Oncology nurse navigators help patients and their caregivers through what can be a complicated and grueling journey. Cancer care is complex and involves multiple transitions that require fine-tuned, interdisciplinary collaboration. Some patients are homeless, without financial support or a caregiver, or don’t speak English, which makes a challenging diagnosis more worrisome. Nurse navigators work to remove barriers to care with insurance providers, coordinate their tests or treatments with outside clinics or hospitals and personalize cancer care.
“A sick person can’t take care of themselves,” Mr. Long says. “Then there’s the bureaucracy to deal with. All the words — they weren’t in my vocabulary.”
Rideout Health, where Mr. Long was diagnosed, transferred him to UC Davis Medical Center for six rounds of inpatient chemotherapy. The 21-day cycle is intense. He spends five days a month connected to an IV bag filled with clear, cancer-killing liquid, and gets a white blood cell booster shot to reduce his risk for infection 48–72 hours after he leaves the hospital. Today, the Longs feel far less bewildered.
“It’s not a world anyone can navigate alone,” says Mrs. Long. “I can’t tell you how wonderful it is to have someone guide you through the most horrible experience.”
It’s the first day of Mr. Long’s fifth cycle and his oncology nurse navigator, Teri Lown, greets him in his hospital bed. He shows her a photo of the newest addition to his family while she asks how he’s feeling. A smile washes over Lown’s face as she looks at the tiny newborn with a full head of hair on Mr. Long’s phone.

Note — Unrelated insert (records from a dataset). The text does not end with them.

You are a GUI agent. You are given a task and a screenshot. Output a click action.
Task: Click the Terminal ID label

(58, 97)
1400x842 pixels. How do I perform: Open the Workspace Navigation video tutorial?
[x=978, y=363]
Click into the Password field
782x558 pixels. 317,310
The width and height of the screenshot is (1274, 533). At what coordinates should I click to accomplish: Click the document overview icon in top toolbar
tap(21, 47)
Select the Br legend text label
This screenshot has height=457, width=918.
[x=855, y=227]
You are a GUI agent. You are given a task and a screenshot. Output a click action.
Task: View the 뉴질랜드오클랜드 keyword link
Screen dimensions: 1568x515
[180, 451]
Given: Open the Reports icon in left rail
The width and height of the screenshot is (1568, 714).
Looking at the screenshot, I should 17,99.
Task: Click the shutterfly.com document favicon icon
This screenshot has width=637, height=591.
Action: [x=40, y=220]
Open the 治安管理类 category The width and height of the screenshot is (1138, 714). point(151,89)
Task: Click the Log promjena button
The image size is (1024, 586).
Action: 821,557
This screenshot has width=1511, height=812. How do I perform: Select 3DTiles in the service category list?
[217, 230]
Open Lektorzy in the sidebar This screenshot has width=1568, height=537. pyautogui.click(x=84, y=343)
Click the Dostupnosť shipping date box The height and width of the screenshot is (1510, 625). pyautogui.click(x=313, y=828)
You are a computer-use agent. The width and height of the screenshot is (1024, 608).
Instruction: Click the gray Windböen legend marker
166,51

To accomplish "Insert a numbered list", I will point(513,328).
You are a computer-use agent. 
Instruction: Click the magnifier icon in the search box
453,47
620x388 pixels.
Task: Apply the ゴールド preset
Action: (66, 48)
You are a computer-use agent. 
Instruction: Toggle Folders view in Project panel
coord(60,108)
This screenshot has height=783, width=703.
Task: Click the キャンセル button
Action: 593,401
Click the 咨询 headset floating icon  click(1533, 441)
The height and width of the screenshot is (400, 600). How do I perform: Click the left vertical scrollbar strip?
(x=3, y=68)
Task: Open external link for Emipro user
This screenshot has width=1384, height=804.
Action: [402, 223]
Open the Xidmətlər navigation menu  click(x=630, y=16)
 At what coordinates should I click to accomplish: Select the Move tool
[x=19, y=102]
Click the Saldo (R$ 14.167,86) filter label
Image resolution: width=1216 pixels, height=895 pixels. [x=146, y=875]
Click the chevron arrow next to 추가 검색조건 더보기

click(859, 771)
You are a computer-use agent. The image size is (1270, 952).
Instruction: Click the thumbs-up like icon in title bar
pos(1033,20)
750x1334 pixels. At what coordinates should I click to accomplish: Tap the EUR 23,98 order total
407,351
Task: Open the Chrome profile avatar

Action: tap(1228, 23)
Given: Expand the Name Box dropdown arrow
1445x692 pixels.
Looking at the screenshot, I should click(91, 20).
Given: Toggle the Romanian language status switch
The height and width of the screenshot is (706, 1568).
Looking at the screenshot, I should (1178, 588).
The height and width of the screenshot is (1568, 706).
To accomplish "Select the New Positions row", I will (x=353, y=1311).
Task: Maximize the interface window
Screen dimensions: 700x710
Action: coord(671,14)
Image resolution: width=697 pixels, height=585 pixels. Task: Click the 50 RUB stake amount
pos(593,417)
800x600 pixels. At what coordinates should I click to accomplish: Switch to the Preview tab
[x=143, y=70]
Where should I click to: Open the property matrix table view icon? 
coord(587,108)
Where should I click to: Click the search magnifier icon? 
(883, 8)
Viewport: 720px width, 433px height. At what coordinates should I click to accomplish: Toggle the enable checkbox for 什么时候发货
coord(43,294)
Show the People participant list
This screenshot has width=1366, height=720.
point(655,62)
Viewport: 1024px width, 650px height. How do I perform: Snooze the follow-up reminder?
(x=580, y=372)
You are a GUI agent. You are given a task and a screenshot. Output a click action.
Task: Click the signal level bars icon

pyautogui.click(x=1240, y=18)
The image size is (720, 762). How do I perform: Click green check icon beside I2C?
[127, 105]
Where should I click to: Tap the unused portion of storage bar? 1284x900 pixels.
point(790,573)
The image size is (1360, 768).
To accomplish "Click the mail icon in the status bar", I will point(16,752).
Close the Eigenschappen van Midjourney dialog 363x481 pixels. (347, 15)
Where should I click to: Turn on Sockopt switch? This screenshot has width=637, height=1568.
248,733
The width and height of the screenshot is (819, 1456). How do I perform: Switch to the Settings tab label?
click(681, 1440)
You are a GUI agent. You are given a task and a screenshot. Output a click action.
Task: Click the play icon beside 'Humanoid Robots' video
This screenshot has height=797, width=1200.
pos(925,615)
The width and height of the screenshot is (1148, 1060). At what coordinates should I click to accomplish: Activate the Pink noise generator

“I don’t know how she (Lown) remembers everybody,” Mr. Long says. “She gives me a hug, it makes me feel good. She understands what I’m going through.”
This is routine for Lown and counterpart Carol Leija. Each morning, they walk from their office at the Cancer Center to the Medical Center, where they “huddle” with nurses and physicians. In a crowded room on the eighth floor, they listen to status updates on patients, including Mr. Long, and take notes. When the group disperses, Lown and Leija divide and conquer one case at a time.
“We function in a place where we listen, seek to understand and find how we can best connect the patient with what they need,” Leija says. “We have months of relationships with our patients — emotional support, getting them into palliative care, or just being there.”
Mr. Long doesn’t remember much of the first six weeks after his diagnosis, and he’s grateful the nurse navigators helped him and his wife through the tough period.
“It’s so overwhelming and confusing dealing with different hospitals and different doctors, and it takes a while to get things set up,” Mr. Long says. “It just doesn’t happen. Teri made it (the process) so much easier.”
Every patient need is different. For the Longs, who are grandparents of three, the 90-mile roundtrip drive from Yuba City several times per week was challenging. Lown contacted the clinic at Rideout to ensure Mr. Long could get blood tests and his booster shot closer to home.
“Twenty-five percent of cancer patients need an outside connection,” Lown says. “We want them to stay at UC Davis, but that doesn’t always happen. When they go back home, they need help setting up care.”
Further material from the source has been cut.